The concern is not just that military action may be taken too often for insufficient reasons. It is that it will be taken too rarely for the right ones. We know from the 1990s how difficult it is to mobilise domestic or international support for intervention, even against the most egregious human rights violations. That may be why so many liberal internationalists - starting with Tony Blair, the UK prime minister - wanted to believe in the legitimacy of the Iraq war. So it is vital to get the principles of intervention right, to understand how they applied to Iraq and establish how they should apply in the future.

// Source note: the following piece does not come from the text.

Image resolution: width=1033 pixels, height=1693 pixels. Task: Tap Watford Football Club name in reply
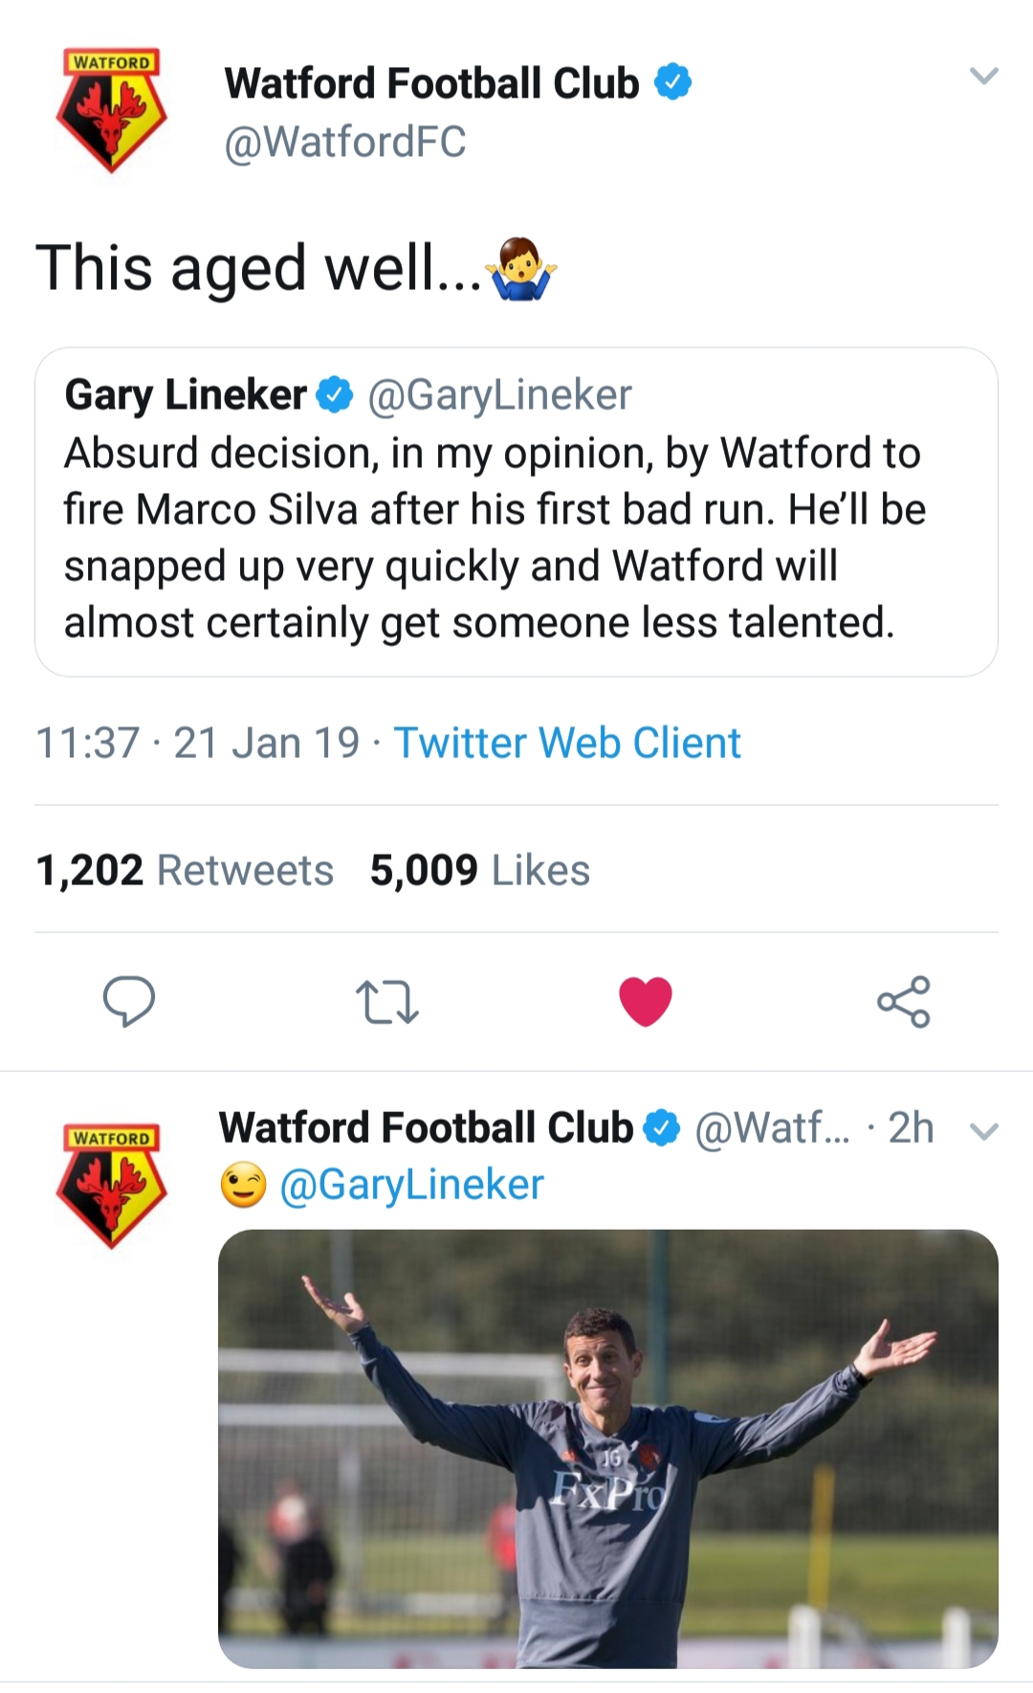426,1128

If the final message of the war in Iraq is that in dealing with the worst human rights violators the ultimate determinant of military action is just the gut feeling of those powers that can exercise it, we shall never agree on what are suitable cases for intervention. That would be a tragedy for those who believe that the international community has a responsibility to protect populations at risk from genocide and other man-made catastrophes.
This is not a new debate. It ran through the 1990s, stimulated by the hopelessly inadequate response to the massacres in Rwanda in 1994 and Bosnia a year later, and by the UN Security Council's failure to agree on intervention in Kosovo in 1999. With global opinion starkly divided, the Canadian government established an international commission to report to the UN on rules that might attract broad consensus. Our report* still offers the clearest list of criteria for intervention.

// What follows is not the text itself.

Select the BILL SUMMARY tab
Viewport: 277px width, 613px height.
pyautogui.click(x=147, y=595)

The first criterion, just cause, sets the bar high for military action. War is always ugly. It must be confined to exceptional circumstances - large-scale loss of life or "ethnic cleansing". For Iraq, this test is a close call. It would have been easily met a decade or more ago (when the west was indifferent or worse) but much less so in recent years. Subject human rights violators to targeted sanctions and international prosecutions, the commission argued. But keep war for the worst cases, otherwise consensus will evaporate and there will be no sense of obligation even to deal with another Rwanda.

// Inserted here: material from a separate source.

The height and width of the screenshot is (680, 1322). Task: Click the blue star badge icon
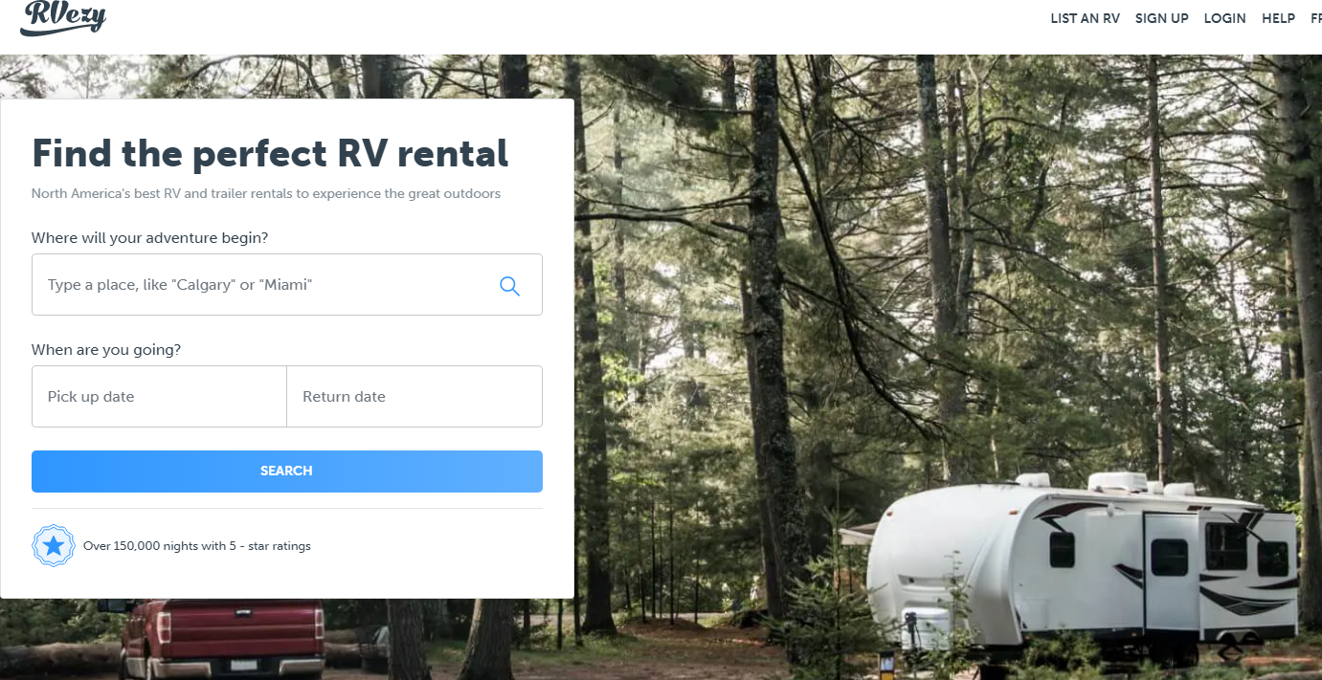click(54, 546)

Even if Iraq passes the first test, the next four are harder. There is the question of right intention: was the primary purpose of this intervention to halt or avert human suffering? There is the question of last resort: were all reasonable non-military options exhausted? There is the issue of proportional means: were some 2,500 civilian and 10,000 military deaths an appropriate trade for the end of Saddam Hussein's capacity to persecute? And there is the test of reasonable prospects: were the consequences of the action worse than those of inaction? These are all tough calls, particularly the last one. We cannot answer it until we know how long Iraq's postwar misery will last, whether it is going to become a democracy or a theocracy, whether the war has concentrated other dictators' minds and whether al-Qaeda will now find it easier to recruit.
Last, there is the criterion of right authority, which essentially means having Security Council endorsement. This was lacking for Iraq and so ends the argument about legality but not necessarily the one about moral legitimacy. As the commission noted, if the Security Council declines to act in a clear and conscience-shocking case, when all other criteria for military intervention are met, it may put the credibility of the UN system at risk. But it is a very large call to claim that all the other criteria were satisfied.
The argument about whether the Iraq war was justifiable has a long way to run. Some relevant evidence has yet to emerge and there is room for disagreement on some of the principles involved. But, on the evidence and public debate so far, it would be deeply depressing - and utterly counterproductive for those working for a more decent international order - if the view were to take hold that this war was justified on humanitarian grounds.